Records from a data collection:
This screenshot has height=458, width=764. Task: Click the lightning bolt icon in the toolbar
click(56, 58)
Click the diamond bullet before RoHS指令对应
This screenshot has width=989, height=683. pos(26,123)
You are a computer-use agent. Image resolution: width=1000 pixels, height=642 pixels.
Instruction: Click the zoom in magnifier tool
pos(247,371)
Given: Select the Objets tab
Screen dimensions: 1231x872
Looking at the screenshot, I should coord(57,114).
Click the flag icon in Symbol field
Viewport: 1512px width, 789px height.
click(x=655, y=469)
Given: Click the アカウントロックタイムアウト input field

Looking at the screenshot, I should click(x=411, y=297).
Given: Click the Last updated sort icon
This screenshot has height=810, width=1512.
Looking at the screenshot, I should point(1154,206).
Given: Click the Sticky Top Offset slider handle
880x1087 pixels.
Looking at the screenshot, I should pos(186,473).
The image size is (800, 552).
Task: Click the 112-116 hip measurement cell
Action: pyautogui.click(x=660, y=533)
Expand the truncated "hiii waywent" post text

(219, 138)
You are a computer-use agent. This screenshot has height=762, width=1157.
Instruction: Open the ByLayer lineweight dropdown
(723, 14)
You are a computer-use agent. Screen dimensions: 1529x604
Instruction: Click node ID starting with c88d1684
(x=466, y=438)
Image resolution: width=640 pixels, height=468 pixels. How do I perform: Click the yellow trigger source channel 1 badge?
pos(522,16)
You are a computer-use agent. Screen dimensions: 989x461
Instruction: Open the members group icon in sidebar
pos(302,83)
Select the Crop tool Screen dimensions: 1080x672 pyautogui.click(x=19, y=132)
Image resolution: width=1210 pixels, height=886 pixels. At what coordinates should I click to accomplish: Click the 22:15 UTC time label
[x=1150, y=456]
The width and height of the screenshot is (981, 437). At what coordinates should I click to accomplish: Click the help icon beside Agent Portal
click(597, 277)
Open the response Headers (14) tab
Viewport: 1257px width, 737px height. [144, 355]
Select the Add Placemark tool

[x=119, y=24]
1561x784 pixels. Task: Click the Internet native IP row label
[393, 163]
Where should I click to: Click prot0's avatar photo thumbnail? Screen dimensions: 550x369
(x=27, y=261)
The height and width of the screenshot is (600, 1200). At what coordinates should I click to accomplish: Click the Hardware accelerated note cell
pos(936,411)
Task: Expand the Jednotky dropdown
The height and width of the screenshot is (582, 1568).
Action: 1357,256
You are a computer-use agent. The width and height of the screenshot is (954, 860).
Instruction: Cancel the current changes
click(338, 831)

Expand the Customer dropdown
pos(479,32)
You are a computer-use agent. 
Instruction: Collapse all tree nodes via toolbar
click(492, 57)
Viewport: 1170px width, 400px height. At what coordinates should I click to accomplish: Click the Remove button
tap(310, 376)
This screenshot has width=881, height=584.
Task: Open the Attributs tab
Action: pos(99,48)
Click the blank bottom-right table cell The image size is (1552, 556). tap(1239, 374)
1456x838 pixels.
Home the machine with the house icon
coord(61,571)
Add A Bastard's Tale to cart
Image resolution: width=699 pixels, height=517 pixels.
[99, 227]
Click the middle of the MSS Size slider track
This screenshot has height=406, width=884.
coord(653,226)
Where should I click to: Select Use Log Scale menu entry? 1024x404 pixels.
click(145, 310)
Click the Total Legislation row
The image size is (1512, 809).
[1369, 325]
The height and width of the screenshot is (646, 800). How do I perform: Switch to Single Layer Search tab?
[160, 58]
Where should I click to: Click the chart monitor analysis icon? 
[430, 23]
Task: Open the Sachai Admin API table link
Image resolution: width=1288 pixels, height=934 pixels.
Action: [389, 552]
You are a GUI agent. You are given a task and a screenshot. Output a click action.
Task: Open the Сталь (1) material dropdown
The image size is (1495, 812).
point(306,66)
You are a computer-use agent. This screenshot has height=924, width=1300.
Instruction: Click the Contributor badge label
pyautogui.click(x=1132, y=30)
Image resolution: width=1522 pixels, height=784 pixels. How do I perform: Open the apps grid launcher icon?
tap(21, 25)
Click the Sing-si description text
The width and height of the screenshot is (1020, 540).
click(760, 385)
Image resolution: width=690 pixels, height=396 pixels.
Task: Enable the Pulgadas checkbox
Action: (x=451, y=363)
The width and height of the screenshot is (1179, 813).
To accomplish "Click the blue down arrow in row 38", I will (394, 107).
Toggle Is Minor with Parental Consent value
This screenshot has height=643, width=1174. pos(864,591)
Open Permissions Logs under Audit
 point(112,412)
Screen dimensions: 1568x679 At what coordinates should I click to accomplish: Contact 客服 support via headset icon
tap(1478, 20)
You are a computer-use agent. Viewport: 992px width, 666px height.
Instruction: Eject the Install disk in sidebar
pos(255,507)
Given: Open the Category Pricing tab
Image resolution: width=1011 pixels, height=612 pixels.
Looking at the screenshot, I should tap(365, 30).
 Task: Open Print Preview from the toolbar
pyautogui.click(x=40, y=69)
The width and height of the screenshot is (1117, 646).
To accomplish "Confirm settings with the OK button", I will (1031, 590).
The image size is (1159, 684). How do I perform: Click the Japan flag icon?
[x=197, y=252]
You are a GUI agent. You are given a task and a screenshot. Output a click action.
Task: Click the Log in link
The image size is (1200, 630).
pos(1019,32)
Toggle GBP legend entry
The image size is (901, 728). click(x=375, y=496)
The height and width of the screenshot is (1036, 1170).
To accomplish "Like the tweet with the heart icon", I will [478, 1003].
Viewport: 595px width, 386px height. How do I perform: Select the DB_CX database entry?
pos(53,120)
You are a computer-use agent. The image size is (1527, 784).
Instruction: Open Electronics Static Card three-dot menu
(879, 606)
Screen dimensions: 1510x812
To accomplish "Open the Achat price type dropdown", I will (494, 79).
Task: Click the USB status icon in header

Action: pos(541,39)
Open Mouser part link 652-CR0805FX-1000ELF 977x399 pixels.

- **What you are asked to do**: Set down, exactly and in full, the lines from the one containing "The width and height of the screenshot is (1117, 646)." through the end of the entries; no other line belongs.

- **The completed task**:
The width and height of the screenshot is (1117, 646).
To accomplish "Confirm settings with the OK button", I will (1031, 590).
The image size is (1159, 684). How do I perform: Click the Japan flag icon?
[x=197, y=252]
You are a GUI agent. You are given a task and a screenshot. Output a click action.
Task: Click the Log in link
The image size is (1200, 630).
pos(1019,32)
Toggle GBP legend entry
The image size is (901, 728). click(x=375, y=496)
The height and width of the screenshot is (1036, 1170).
To accomplish "Like the tweet with the heart icon", I will [478, 1003].
Viewport: 595px width, 386px height. How do I perform: Select the DB_CX database entry?
pos(53,120)
You are a computer-use agent. The image size is (1527, 784).
Instruction: Open Electronics Static Card three-dot menu
(879, 606)
Screen dimensions: 1510x812
To accomplish "Open the Achat price type dropdown", I will (494, 79).
Task: Click the USB status icon in header

Action: pos(541,39)
Open Mouser part link 652-CR0805FX-1000ELF 977x399 pixels.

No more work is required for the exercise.